§ Collected data entries:
********
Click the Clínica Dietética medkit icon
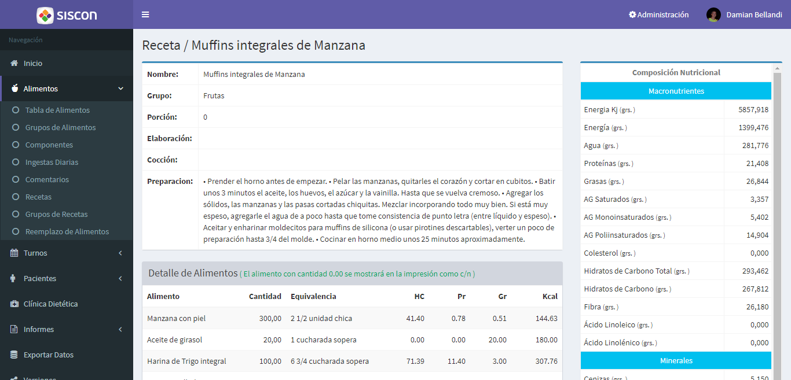Viewport: 791px width, 380px height. tap(14, 304)
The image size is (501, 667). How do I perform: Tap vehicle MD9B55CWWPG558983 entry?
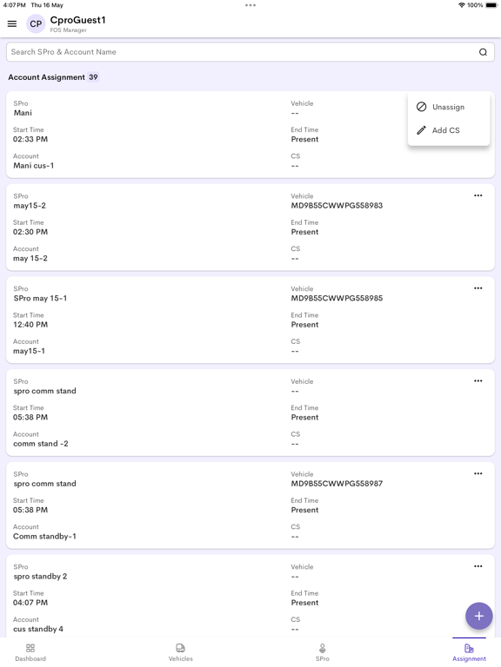tap(337, 206)
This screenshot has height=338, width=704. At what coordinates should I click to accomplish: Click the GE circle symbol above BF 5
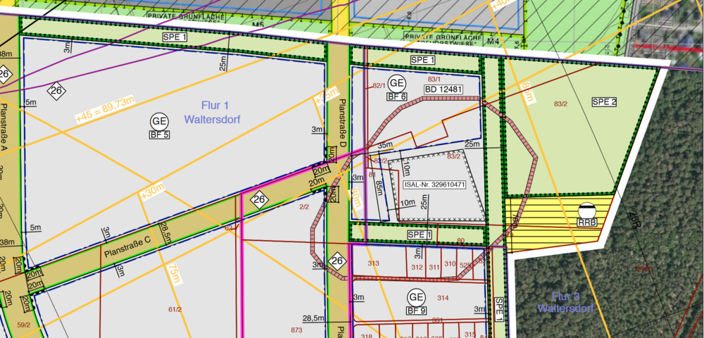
********
§ Task to carry out:
Write every record out again exactly, omitting the pictures they hold.

§ Response to this task:
Click the Clínica Dietética medkit icon
Viewport: 791px width, 380px height. tap(14, 304)
The image size is (501, 667). How do I perform: Tap vehicle MD9B55CWWPG558983 entry?
tap(337, 206)
This screenshot has height=338, width=704. At what coordinates should I click to accomplish: Click the GE circle symbol above BF 5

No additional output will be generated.